- _EXERCISE OBJECTIVE_
If a line in the data contains "computer", copy it out.

___ EXTRACTED INFORMATION

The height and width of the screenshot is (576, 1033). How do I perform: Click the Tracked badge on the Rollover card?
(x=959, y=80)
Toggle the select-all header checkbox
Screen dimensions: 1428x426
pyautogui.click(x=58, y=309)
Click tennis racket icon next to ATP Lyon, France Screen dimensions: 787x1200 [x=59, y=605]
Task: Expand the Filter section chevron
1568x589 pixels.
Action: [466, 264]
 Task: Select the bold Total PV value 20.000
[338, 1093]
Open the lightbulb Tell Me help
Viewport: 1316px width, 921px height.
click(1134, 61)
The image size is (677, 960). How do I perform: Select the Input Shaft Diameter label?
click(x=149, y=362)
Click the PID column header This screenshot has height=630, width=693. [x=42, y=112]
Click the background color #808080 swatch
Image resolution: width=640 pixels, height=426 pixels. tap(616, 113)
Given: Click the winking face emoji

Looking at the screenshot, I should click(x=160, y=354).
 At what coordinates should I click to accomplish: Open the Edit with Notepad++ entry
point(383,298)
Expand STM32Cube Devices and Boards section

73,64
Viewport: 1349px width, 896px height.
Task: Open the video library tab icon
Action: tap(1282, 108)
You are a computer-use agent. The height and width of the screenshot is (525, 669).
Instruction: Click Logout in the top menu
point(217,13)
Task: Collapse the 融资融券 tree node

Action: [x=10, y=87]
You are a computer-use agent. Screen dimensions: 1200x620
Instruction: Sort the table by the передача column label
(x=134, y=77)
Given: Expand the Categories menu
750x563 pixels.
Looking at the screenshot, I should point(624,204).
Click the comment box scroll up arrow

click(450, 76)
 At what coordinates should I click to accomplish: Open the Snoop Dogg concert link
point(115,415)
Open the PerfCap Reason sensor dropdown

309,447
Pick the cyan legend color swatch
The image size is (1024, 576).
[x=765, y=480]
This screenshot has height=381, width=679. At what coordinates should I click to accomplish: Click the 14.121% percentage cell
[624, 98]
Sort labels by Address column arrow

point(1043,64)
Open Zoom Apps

______

- _ANSWER BOX_
You are a computer-use agent. The height and width of the screenshot is (525, 669).
You are a computer-use agent. Screen dimensions: 1200x620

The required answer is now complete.